KEY TAKEAWAYS
- The phase 2 trial aimed to investigate the efficacy and safety of weekly IXA ± biweekly BEV in chemo-resistant OC patients, with a focus on PFS and OS outcomes.
- The primary endpoint was to determine PFS and OS.
- Researchers observed that the combination of IXA+BEV shows activity in heavily pre-treated OC patients; further investigation is ongoing.
The microtubule-stabilizing agent ixabepilone (IXA) holds promise for retaining activity in paclitaxel-resistant disease.
Dana M. Roque and the team aimed to assess the efficacy and safety of weekly IXA ± biweekly bevacizumab (BEV) in chemotherapy-resistant ovarian cancers (OC). Meeting primary and secondary endpoints, the study demonstrated improved progression-free (PFS) and overall survival (OS) outcomes, alongside the absence of new safety concerns. Originally analyzed in November 2020, they now present updated data on objective response rates (ORR), PFS, and OS from a mature dataset, including additional subset analyses.

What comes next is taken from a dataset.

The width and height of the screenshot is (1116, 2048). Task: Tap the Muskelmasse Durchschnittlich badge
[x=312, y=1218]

Researchers performed an inclusive analysis where patients with platinum-resistant/-refractory OC were stratified by prior BEV treatment and randomized to receive weekly IXA 20 mg/m2 days 1, 8, 15 ± biweekly BEV 10 mg/kg days 1, 15 of a 28-day cycle as part of a multi-site, prospective randomized trial. Survival was analyzed using the Kaplan-Meier method with one-sided log-rank tests and Cox regression.

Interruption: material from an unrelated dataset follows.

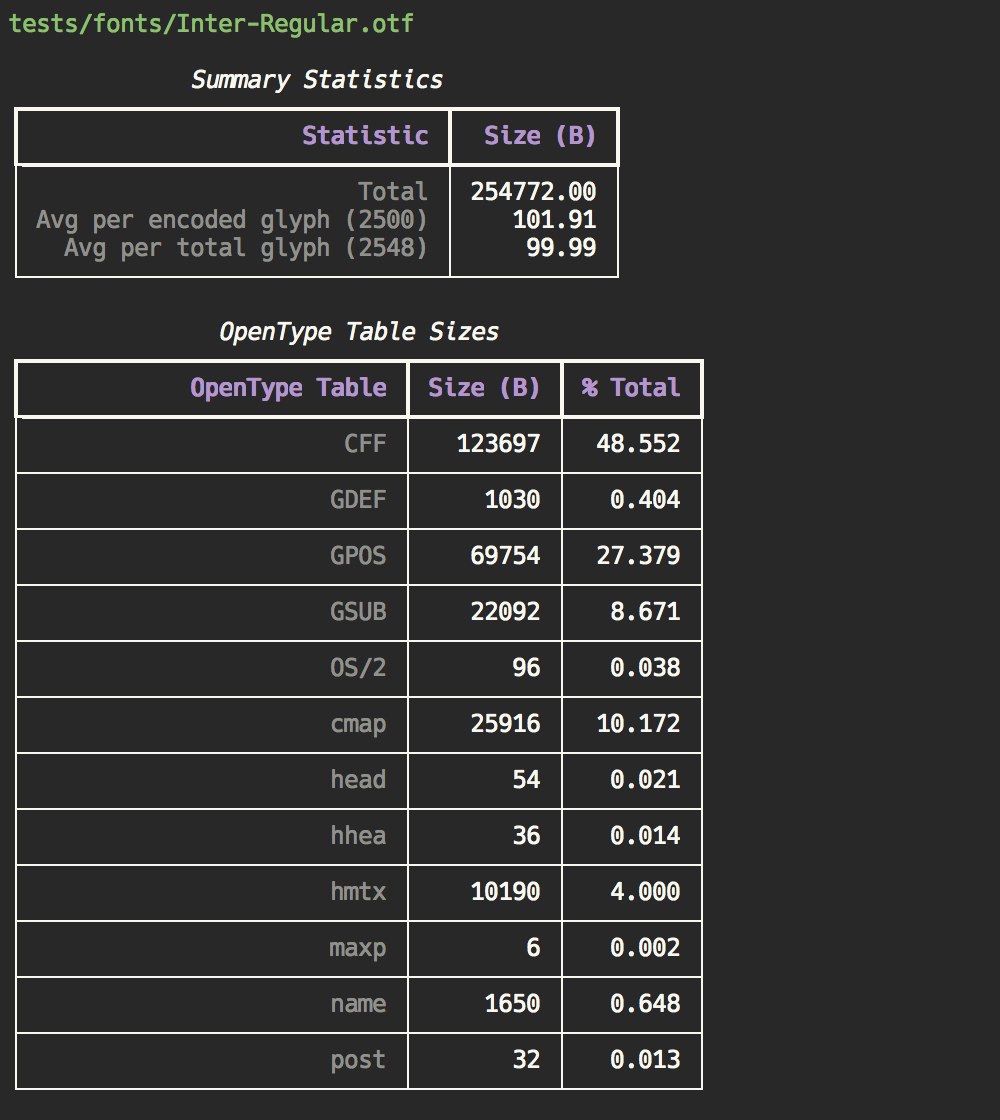1000x1120 pixels.
Task: Select the Statistic column header
Action: (x=365, y=136)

Two-sided Fisher’s exact tests were used to compare response rates. Subgroup analyses were illustrated using Forest plots and analyzed with 2-tailed Wald tests. Patients were considered ‘taxane-resistant’ if they had demonstrated disease progression within 6 months of paclitaxel/docetaxel administration and ‘taxane-refractory’ if they progressed while receiving a taxane or demonstrated persistence of disease on end-of-treatment assessment that prompted initiation of a new line of therapy. All others were deemed ‘taxane-exposed.’
About 37 patients were randomized to receive monotherapy (IXA), while 39 patients received combination therapy (IXA + BEV). Both groups had a median of 4 prior lines of treatment and similar taxane-free intervals. By the final data cutoff, 75 PFS events and 70 deaths occurred among 76 participants. Approximately 59% of participants in the IXA group and 64% in the IXA+BEV group required a 20% dose reduction, with no significant impact on PFS or OS benefit even with two dose reductions.
The combination arm showed a higher ORR of 38.5% compared to 8.1% in the monotherapy arm (P=0.003). Median PFS was 5.5 months versus 2.2 months (HR 0.31, 90%CI 0.20-0.49, P<0.001), and median OS was 10.3 months versus 6.0 months (HR 0.56, 90%CI 0.38-0.84, P=0.02) for the IXA+BEV and IXA arms, respectively. The majority of patients in both arms were paclitaxel-refractory/-resistant (51% in IXA and 67% in IXA+BEV). Addition of BEV to IXA demonstrated benefits in PFS (HR 0.31, 90%CI 0.20-0.48, P<0.001) and OS (HR 0.59, 90%CI 0.39-0.88, P<0.03) even when adjusting for prior taxane response. Although there were no complete responses, 14 patients in the combination arm achieved a durable response (stable disease or partial response ≥ 6 months).
The study concluded that the combination of IXA+BEV exhibits activity in heavily pre-treated OC, providing substantial enhancements in ORR, PFS, and OS compared to IXA alone, irrespective of prior taxane response and even with dose reductions. Further molecular studies are necessary to identify predictors of durable response.
The study was sponsored by Yale University.
Source: https://sgo.planion.com/Web.User/AbstractDet?ACCOUNT=SGO&ABSID=498505&CONF=AM2024&CKEY=
Clinical Trial: https://clinicaltrials.gov/study/NCT03093155
Roque D M., Siegel E R., Bellone S, et al. (2024). “Randomized phase II trial of weekly ixabepilone with or without biweekly bevacizumab for platinum-resistant or refractory ovarian/fallopian tube/primary peritoneal cancer: Updated survival and subgroup analyses.” Presented at SGO 2024.